Sir William Stafford, of Chebsey, in Staffordshire (c. 1508 – 5 May 1556) was an Essex landowner and the second husband of Mary Boleyn, who was the sister of Anne Boleyn and one-time mistress of King Henry VIII of England.


Stafford was the second son of Sir Humphrey Stafford (died 22 September 1545) of Cottered and Rushden, Hertfordshire,[2] by his first wife, Margaret Fogge, daughter of Sir John Fogge of Ashford, Kent.[3] His family was distantly related to the mighty Stafford family, the Dukes of Buckingham and the Earls of Wiltshire until the fall of grace of Edward Stafford, 3rd Duke of Buckingham.[4] Though born to a prominent family of landed gentry, William Stafford was a mere gentleman and only a second son, and thus served Henry VIII as a soldier.[5]

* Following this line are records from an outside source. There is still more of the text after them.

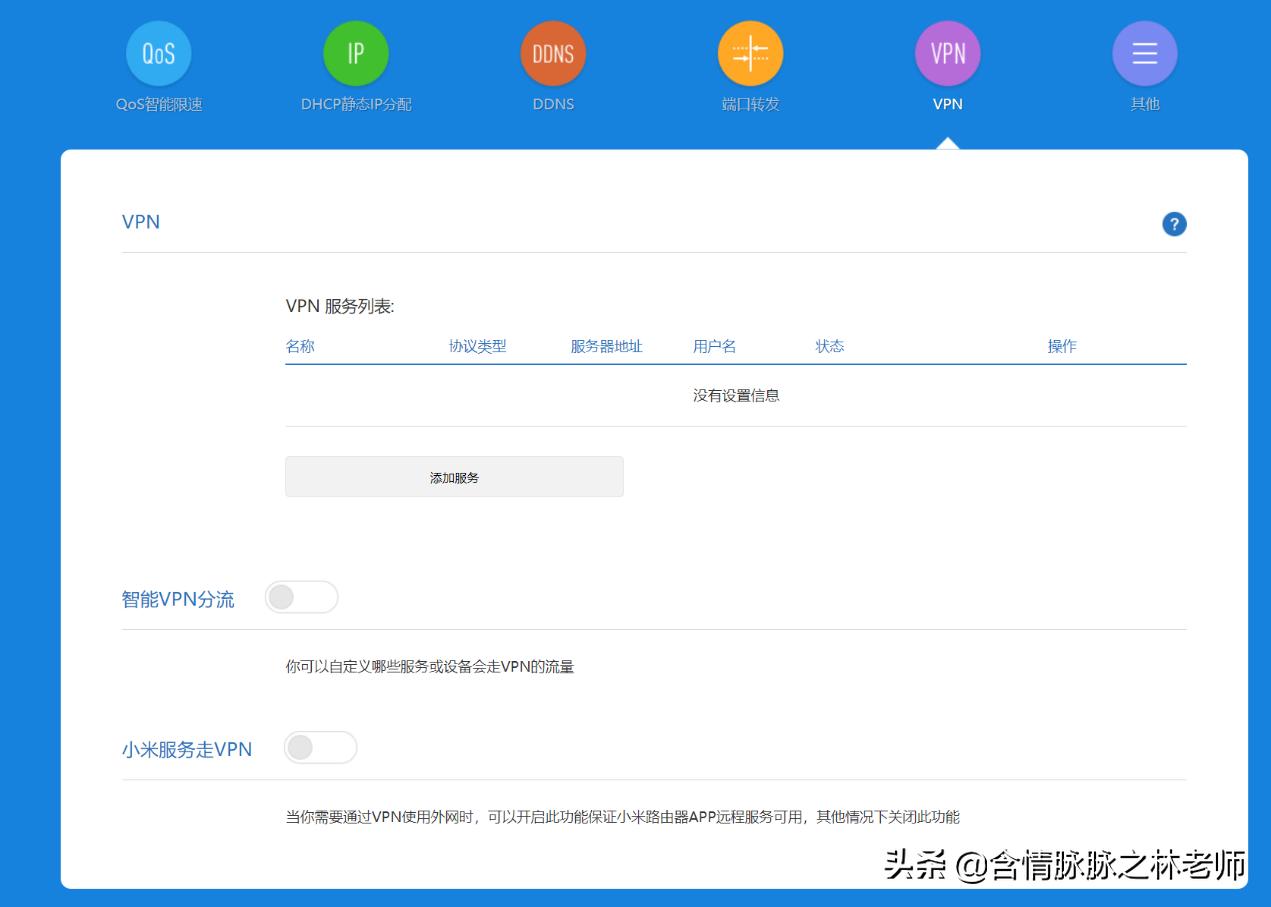This screenshot has height=907, width=1271.
Task: Enable the 智能VPN分流 switch
Action: coord(302,596)
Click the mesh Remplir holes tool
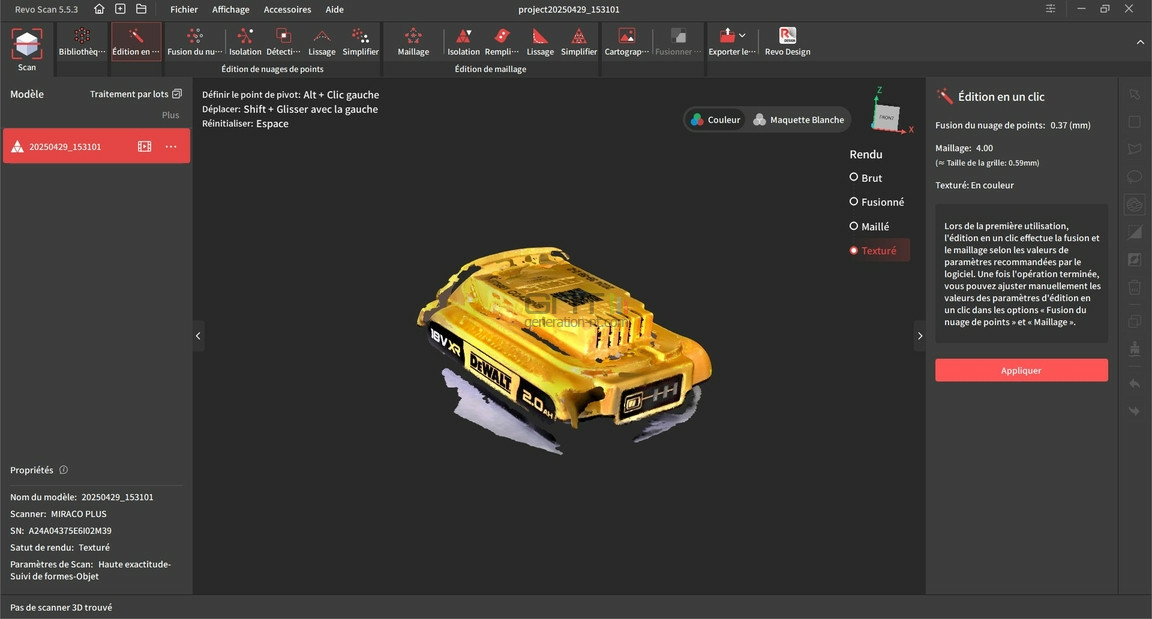Image resolution: width=1152 pixels, height=619 pixels. (x=502, y=42)
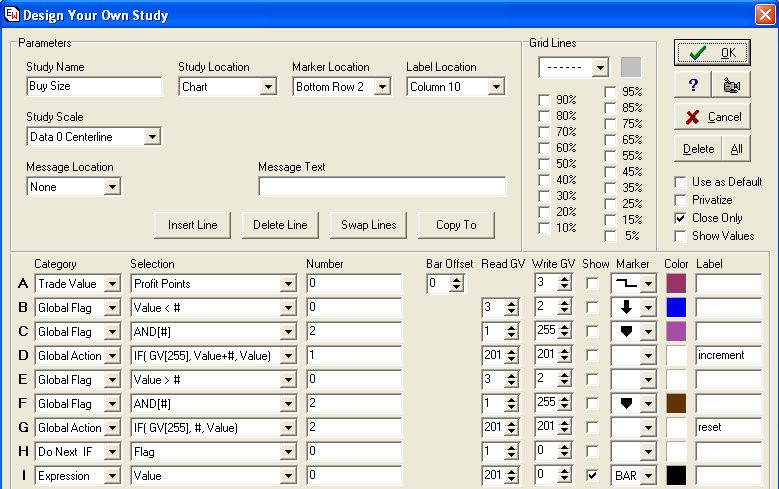This screenshot has height=489, width=779.
Task: Enable the Use as Default checkbox
Action: (x=681, y=182)

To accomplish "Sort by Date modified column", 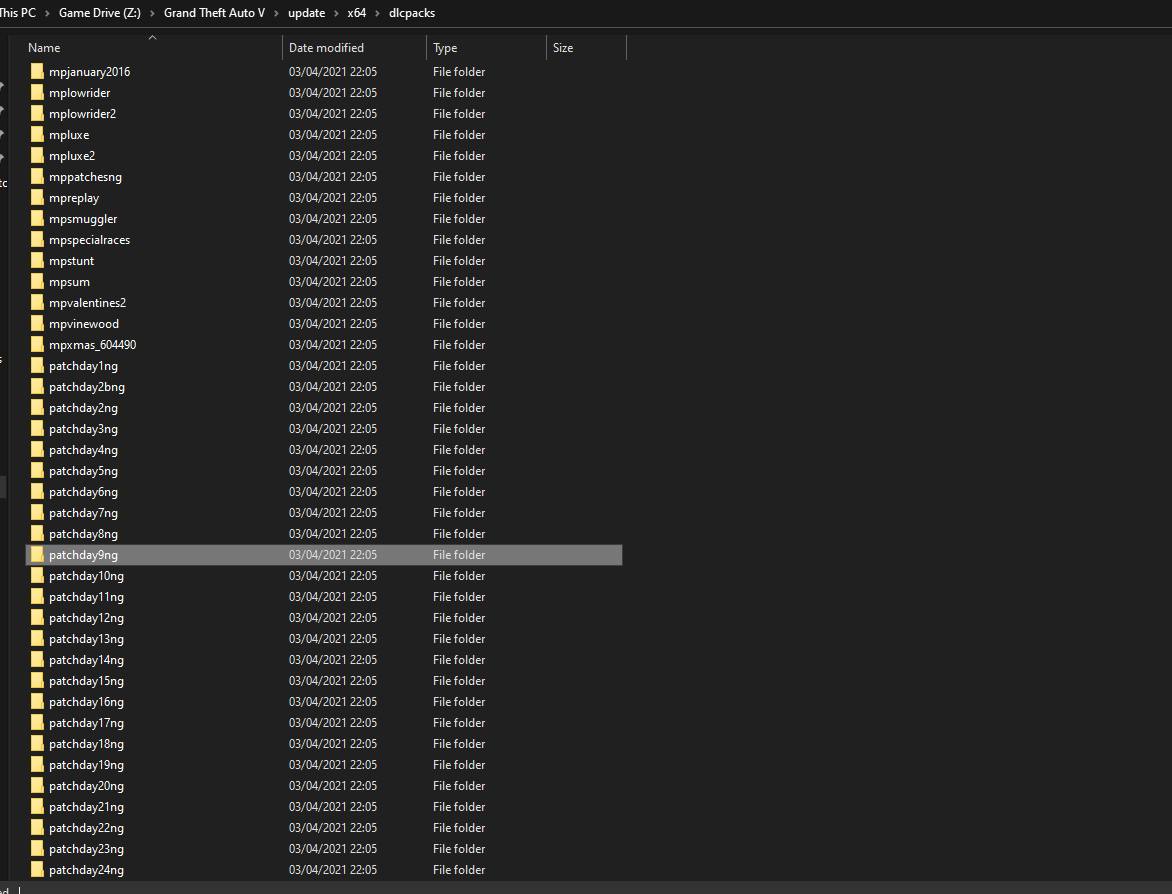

In 1532, Stafford was listed as one of the two hundred people who accompanied Henry VIII to France. The purpose of the journey was for Henry and his fiancée, Anne Boleyn, to meet with Francis I so that he might show his public support and approval for the annulment of Henry's first marriage to Catherine of Aragon. Among the other travellers was Anne Boleyn's sister, Mary Boleyn, the eldest daughter of Thomas Boleyn, who was by then the Earl of both Wiltshire and Ormonde. With her connections, Mary had excellent marriage prospects.[6] Nonetheless, Mary and Stafford married in secret in 1534. When the marriage was discovered after Mary became pregnant, the couple were banished from court.

The couple initially lived at Chebsey in Staffordshire, but later moved to the Boleyn family home, Rochford Hall at Rochford, in Essex. They lived in relative obscurity until Mary died in 1543, after which Stafford served in Scotland. He was knighted there in 1545 - during the reign of Henry VIII - and, two years later, became an MP for Hastings.[7] Also in 1545, Stafford remarried, this time to his second cousin, Dorothy Stafford, the youngest daughter of Henry Stafford, 1st Baron Stafford and Ursula Pole (d. 1570).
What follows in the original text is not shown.